◆ Recorded information ◆

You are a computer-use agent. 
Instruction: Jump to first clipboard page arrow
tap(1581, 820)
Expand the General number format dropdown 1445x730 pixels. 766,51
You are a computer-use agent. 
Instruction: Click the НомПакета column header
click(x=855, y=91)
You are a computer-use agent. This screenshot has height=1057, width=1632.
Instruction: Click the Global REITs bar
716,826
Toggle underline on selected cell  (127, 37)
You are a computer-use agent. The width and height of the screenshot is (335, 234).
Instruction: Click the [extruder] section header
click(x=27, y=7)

◆ Required task ◆
Update the lines from the one containing "You are a computer-use agent. This" through the last line by replacing "section header" with "section title". Give those lines back with no other change.

◆ Answer to the task ◆
You are a computer-use agent. This screenshot has height=1057, width=1632.
Instruction: Click the Global REITs bar
716,826
Toggle underline on selected cell  (127, 37)
You are a computer-use agent. The width and height of the screenshot is (335, 234).
Instruction: Click the [extruder] section title
click(x=27, y=7)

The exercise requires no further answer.